Les Etats-Unis ont formellement autorisé mardi l’exportation par le géant américain Nvidia de certaines de ses puces électroniques vers la Chine, sous conditions, en application du revirement politique qu’avait annoncé début décembre Donald Trump.
Cet accord autour des processeurs graphiques (GPU), très recherchés notamment pour le développement de l’intelligence artificielle (IA), concerne les puces H200, un produit qui n’est pas le plus avancé de la gamme de Nvidia.
Leur exportation vers la Chine, jusqu’à présent interdite par défaut par Washington dans le cadre de sa rivalité technologique avec Pékin, se fera désormais au cas par cas, selon un texte officiel du ministère américain du Commerce.
Mais, selon le média spécialisé The Information, la Chine cherche de son côté à limiter les achats de puces américaines et compte drastiquement restreindre l’achat de H200 par des clients chinois à quelques exceptions, telles les laboratoires de développement ou la recherche universitaire, afin de favoriser les puces chinoises.
The Information avait précédemment indiqué que des responsables chinois demandaient aux entreprises du pays de suspendre leurs achats de H200, le temps que Pékin détermine d’éventuelles règles leur imposant l’acquisition d’un certain ratio de puces pour l’IA fabriquées en Chine par des concurrents de Nvidia.
Les exportations de puces américaines vers la Chine sont un sujet de tension depuis plusieurs années, l’ex-président Joe Biden puis son successeur Donald Trump craignant, en particulier, qu’elles ne soient utilisées à des fins militaires.
Dès 2022, le gouvernement Biden avait mis en place des restrictions à l’export.
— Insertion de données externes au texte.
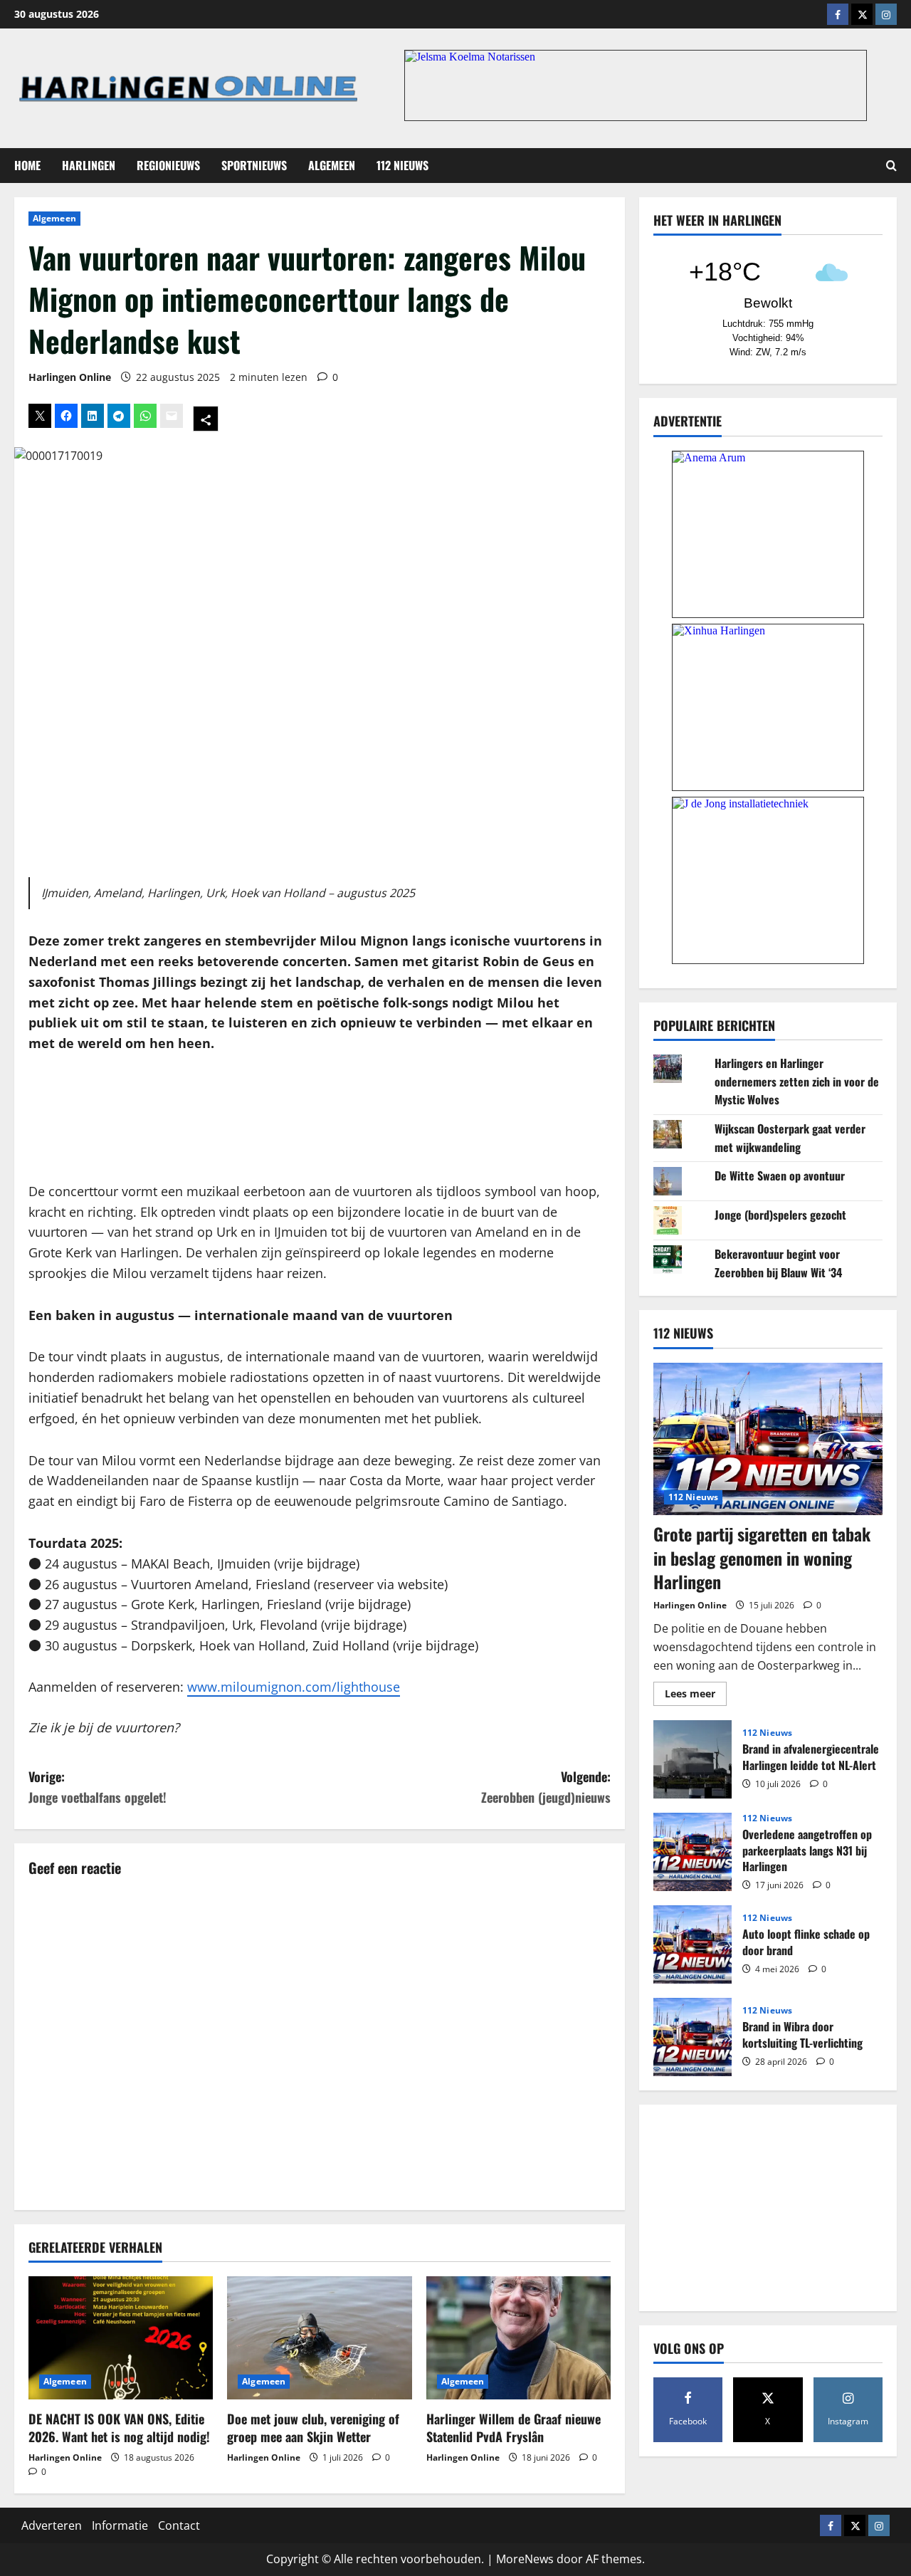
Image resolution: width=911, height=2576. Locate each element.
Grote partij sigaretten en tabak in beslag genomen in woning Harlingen (761, 1557)
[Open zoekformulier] (891, 165)
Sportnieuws (254, 165)
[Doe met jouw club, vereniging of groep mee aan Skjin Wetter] (319, 2337)
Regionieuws (168, 165)
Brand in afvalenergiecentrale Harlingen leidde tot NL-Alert (692, 1759)
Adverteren (51, 2525)
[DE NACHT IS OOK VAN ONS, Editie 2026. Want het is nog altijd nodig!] (120, 2337)
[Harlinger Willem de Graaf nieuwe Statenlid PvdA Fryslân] (518, 2337)
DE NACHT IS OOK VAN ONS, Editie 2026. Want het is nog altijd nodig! (119, 2427)
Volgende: (546, 1786)
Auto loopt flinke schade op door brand (692, 1944)
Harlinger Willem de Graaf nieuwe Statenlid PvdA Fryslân (513, 2427)
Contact (179, 2525)
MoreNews (525, 2559)
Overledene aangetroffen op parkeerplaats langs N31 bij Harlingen (692, 1852)
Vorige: (97, 1786)
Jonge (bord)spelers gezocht (780, 1214)
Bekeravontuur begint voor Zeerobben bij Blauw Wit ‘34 (778, 1263)
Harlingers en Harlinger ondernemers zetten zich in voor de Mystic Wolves (797, 1081)
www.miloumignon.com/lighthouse (293, 1686)
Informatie (120, 2525)
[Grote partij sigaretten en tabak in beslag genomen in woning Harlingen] (768, 1439)
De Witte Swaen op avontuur (780, 1175)
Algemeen (331, 165)
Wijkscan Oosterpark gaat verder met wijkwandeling (790, 1138)
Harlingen (88, 165)
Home (27, 165)
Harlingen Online (69, 377)
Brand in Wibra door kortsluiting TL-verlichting (692, 2037)
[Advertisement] (319, 1118)
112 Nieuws (402, 165)
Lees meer (696, 1696)
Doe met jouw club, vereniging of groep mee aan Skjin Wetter (313, 2427)
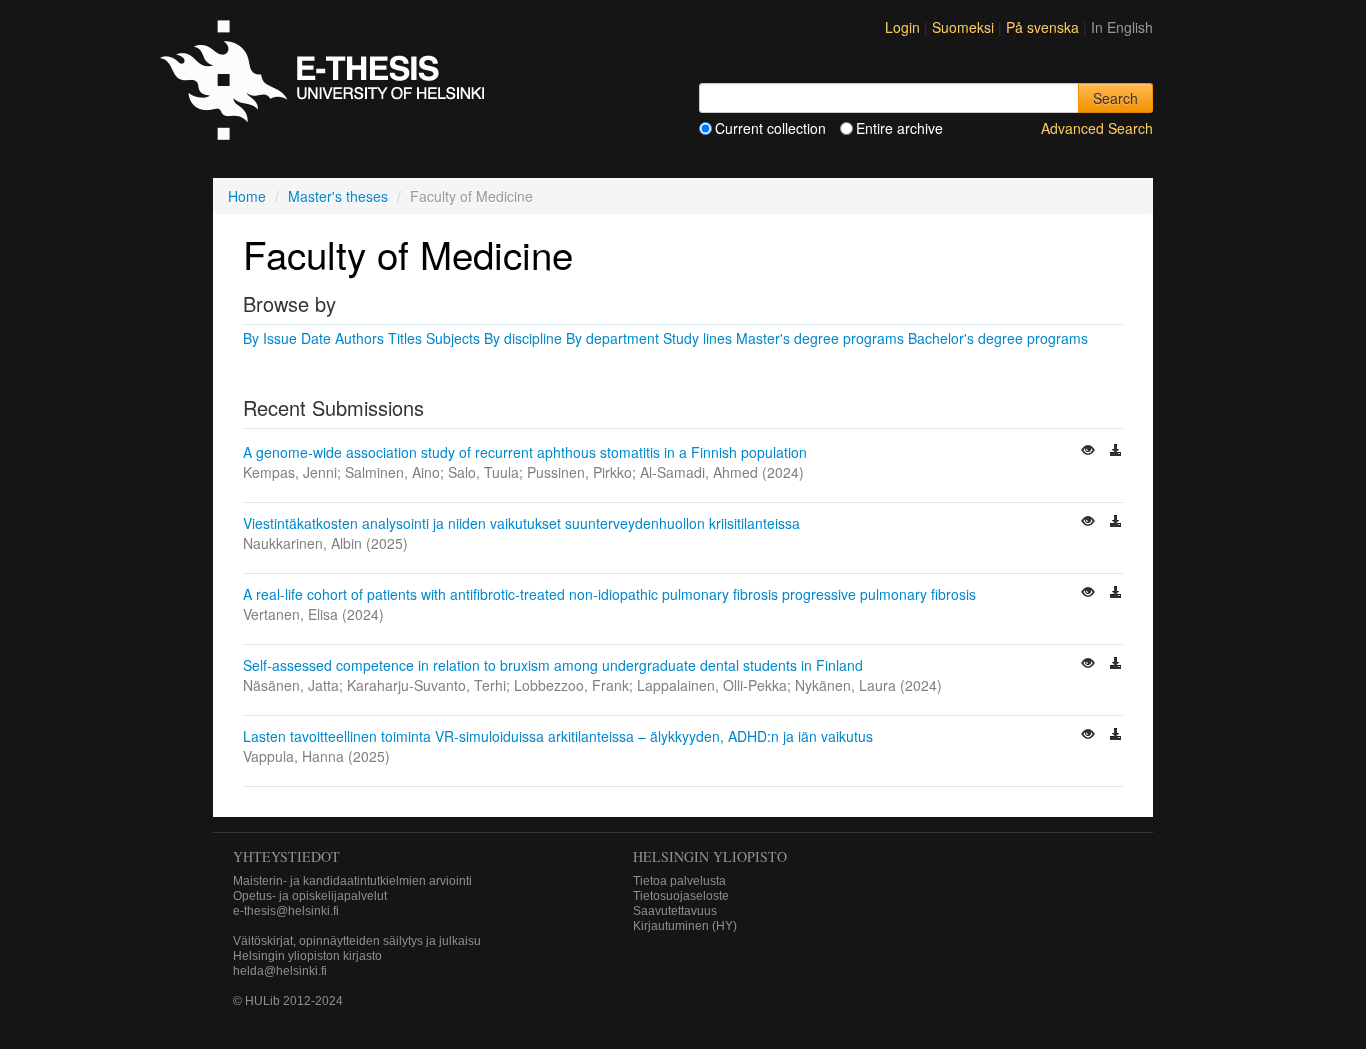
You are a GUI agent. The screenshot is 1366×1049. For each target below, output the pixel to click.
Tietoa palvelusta (679, 881)
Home (247, 196)
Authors (359, 338)
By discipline (523, 338)
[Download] (1116, 452)
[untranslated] (1090, 452)
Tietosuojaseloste (681, 896)
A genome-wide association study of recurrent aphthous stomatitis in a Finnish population (525, 452)
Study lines (697, 338)
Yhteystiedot (286, 856)
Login (902, 27)
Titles (405, 338)
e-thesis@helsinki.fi (286, 911)
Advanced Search (1097, 128)
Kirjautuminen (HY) (685, 926)
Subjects (453, 338)
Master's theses (338, 196)
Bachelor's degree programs (998, 338)
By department (612, 338)
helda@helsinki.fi (280, 971)
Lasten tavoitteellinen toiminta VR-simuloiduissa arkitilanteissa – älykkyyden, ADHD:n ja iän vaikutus (558, 736)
Nvidia y avait remédié en concevant un processeur graphique moins puissant, le H20, afin de satisfaire aux limites imposées par les Etats-Unis et pouvoir ainsi accéder au marché chinois.
La capacité de calcul des H200 est plus de six fois supérieure à celle des H20, selon un rapport du groupe de réflexion Institute for Progress, mais elles ont environ 18 mois de retard de développement par rapport aux puces les plus sophistiquées de Nvidia, qui resteront interdites à la Chine.
Le président Trump cherche à limiter les bénéfices que peuvent tirer les entreprises chinoises de la technologie américaine, mais entend, dans le même temps, en faire un standard dominant au plan mondial, ce qui nécessite d’autoriser son exportation.
L’autorisation de vente des H200 en Chine a provoqué en décembre la colère de l’opposition démocrate à Washington, qui redoute que cette puissance de calcul ne soit utilisée par la Chine, grand adversaire des Etats-Unis, pour renforcer son arsenal militaire.
Par ailleurs, les restrictions américaines ont encouragé Pékin à accélérer tous azimuts le développement de ses propres technologies. Le patron de Nvidia, Jensen Huang, a répété à plusieurs reprises que la Chine n’était qu’à « des nanosecondes » des Etats-Unis pour la conception des semi-conducteurs avancés.
Mercredi, la start-up chinoise d’IA de premier plan Zhipu AI a d’ailleurs annoncé qu’elle avait utilisé des puces fabriquées par le géant technologique chinois Huawei pour entraîner son nouveau générateur d’images.
Zhipu AI a décrit son outil comme « le premier modèle multimodal de pointe à mener l’ensemble du processus d’entraînement en s’appuyant sur une puce produite localement » en Chine.
Cette start-up a fait une entrée fracassante en Bourse à Hong Kong la semaine dernière. Son action a depuis grimpé de 75%. C’est l’une des nombreuses introductions boursières spectaculaires de sociétés chinoises de puces et d’IA générative ces derniers mois, l’enthousiasme pour l’essor du secteur tech l’emportant chez les investisseurs sur les craintes d’une « bulle ».